Amid winter storm Elpis, 9 kids suffer CO poisoning from coal burnt to heat homes

Three of the children arrive at Soroka Hospital unconscious, but doctors manage to stabilize them; 3 people have died in apparent similar circumstances this winter

Emanuel (Mannie) Fabian is The Times of Israel's military correspondent

Illustrative: Soroka Medical Center in Beersheba, December 23, 2013. (Flash90)
Illustrative: Soroka Medical Center in Beersheba, December 23, 2013. (Flash90)

The Soroka Medical Center in Beersheba said Friday morning that nine children suffering from carbon monoxide poisoning from charcoal grills used to heat up their homes were brought to the hospital overnight.

Three of the children were unconscious, the hospital said. Doctors managed to stabilize them and they were later transferred to the Shamir Medical Center near Tel Aviv for further treatment.

It was not immediately clear how many separate incidents of CO poisoning were recorded Thursday night, or where the victims lived.

“In the last two weeks amid the cold weather, we have seen a large number of children with carbon monoxide poisoning due to the use of coal for heating,” Dr. Michal Maimon, director of the children’s ER at Soroka said.

The gas has no color or smell, so leaks can be hard to identify until symptoms of poisoning become evident. Medical experts say charcoal should only be used in a well-ventilated outdoor space, as even a single grill’s worth of burning charcoal can emit toxic levels of carbon monoxide.
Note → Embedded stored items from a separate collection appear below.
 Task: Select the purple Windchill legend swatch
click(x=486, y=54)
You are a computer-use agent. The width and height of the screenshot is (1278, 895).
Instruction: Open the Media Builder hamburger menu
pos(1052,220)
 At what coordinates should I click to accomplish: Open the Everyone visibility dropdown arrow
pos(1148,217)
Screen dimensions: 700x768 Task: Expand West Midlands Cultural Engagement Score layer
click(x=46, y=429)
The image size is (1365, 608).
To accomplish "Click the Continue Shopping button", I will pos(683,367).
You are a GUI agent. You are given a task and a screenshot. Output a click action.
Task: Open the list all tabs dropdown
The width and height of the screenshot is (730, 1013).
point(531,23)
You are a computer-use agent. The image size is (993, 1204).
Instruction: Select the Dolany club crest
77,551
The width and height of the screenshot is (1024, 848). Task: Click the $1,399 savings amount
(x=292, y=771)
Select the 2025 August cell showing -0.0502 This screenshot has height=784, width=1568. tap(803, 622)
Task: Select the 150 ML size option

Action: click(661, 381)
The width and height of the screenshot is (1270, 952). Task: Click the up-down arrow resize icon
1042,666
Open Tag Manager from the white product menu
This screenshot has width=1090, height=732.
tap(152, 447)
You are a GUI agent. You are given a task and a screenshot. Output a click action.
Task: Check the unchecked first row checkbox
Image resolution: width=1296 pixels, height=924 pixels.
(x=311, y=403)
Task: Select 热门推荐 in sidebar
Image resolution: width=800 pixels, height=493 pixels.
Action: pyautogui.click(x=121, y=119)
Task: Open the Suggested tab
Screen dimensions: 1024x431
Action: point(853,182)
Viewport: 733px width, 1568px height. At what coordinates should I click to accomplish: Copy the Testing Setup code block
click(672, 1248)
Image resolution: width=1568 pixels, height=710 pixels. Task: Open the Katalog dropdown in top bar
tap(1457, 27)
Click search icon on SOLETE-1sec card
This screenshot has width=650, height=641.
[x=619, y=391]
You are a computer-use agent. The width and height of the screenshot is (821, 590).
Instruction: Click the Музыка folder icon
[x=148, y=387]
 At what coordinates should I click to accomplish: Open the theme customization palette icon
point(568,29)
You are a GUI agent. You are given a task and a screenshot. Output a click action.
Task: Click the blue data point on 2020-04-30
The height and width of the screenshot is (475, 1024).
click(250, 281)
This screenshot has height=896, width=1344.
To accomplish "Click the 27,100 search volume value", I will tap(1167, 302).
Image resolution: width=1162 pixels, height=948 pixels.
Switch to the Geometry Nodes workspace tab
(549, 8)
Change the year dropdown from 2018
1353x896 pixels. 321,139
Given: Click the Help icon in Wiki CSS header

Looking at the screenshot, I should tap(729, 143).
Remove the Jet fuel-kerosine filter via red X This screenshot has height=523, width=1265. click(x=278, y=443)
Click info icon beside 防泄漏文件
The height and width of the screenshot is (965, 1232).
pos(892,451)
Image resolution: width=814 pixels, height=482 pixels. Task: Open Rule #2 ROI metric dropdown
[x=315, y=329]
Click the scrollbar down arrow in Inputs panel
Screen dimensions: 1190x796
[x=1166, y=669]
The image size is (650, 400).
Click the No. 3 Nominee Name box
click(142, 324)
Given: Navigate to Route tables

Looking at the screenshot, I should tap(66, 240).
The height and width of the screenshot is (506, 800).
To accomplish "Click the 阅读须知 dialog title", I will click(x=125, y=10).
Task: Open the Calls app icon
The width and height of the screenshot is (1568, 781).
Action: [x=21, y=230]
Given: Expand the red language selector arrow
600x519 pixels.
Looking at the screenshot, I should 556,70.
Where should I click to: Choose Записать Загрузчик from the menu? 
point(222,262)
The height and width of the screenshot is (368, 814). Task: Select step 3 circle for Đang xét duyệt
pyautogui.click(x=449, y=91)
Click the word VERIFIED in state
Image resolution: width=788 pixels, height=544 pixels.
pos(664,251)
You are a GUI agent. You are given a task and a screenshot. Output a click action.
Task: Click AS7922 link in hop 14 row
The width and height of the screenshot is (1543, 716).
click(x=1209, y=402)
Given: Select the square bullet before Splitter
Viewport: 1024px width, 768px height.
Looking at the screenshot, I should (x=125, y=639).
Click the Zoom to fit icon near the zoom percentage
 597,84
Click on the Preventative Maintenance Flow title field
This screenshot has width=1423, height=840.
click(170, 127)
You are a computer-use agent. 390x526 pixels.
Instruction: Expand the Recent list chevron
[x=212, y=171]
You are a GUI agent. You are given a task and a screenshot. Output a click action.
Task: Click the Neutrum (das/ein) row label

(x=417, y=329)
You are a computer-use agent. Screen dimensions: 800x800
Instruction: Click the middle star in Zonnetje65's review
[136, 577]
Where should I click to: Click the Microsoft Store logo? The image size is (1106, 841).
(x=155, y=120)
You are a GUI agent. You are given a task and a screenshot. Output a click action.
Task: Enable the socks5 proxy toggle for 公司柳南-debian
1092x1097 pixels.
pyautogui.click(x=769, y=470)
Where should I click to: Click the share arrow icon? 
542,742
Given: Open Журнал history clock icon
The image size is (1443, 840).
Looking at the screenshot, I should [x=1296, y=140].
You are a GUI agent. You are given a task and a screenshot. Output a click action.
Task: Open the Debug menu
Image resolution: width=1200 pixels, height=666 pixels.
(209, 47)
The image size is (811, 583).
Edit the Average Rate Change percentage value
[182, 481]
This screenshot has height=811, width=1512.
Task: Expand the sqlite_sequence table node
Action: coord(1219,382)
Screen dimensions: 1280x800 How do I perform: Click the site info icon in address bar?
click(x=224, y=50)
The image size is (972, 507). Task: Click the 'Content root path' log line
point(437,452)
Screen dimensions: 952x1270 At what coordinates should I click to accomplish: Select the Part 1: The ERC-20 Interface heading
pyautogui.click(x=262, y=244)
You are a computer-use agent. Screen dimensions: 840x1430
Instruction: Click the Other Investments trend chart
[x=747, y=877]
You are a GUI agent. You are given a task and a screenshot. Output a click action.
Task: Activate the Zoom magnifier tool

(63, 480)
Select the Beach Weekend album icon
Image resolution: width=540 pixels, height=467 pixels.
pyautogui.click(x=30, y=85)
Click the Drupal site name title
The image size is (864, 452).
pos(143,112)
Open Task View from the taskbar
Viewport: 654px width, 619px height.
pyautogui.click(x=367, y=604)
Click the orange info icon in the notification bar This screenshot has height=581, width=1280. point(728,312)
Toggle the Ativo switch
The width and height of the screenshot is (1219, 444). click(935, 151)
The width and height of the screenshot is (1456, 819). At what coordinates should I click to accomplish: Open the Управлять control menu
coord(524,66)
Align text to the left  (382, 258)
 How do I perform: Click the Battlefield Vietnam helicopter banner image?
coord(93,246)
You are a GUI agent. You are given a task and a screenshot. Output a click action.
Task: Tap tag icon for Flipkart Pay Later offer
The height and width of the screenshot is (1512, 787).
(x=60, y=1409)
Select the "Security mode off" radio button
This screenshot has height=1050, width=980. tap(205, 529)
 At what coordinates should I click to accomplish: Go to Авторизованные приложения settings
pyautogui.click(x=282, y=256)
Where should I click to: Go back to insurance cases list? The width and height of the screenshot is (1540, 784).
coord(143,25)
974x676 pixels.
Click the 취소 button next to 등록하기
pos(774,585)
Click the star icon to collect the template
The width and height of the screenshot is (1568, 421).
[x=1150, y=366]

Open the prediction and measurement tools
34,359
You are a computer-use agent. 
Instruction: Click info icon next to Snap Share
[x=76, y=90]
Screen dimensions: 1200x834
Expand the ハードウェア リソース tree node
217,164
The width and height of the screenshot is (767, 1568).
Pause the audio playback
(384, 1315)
On Thursday, a 44-year old man from the northern town of Reineh died from apparent carbon monoxide poisoning, after heating up his home with coals. He was not immediately named.

Medics are seen at the scene of a deadly carbon monoxide poisoning incident in the northern town of Jadeidi-Makr, January 22, 2022. (Magen David Adom)

In southern Tel Aviv, a 33-year-old mother, her 11-year-old daughter and her 3-year-old son were moderately hurt on Thursday under similar circumstances.

Last week, 40-year-old Abu Hassan al-Housri, and his wife, 35-year-old Ataaf al-Housri, were found dead in the northern Arab town of Jadeidi-Makr after they neglected to put out a grill used to warm up their bedroom when they went to sleep Friday night.

The couple’s young children noticed they had not gotten out of bed by the afternoon and alerted relatives who called first responders.

“Every winter we encounter many cases of carbon monoxide poisoning as a result of heating using fire inside homes, also as a result of installing non-standard water heaters,” Maimon said.

Temperatures dropped below freezing in many areas around the country during the past week, amid the Elpis winter storm, according to the Israeli Meteorological Service.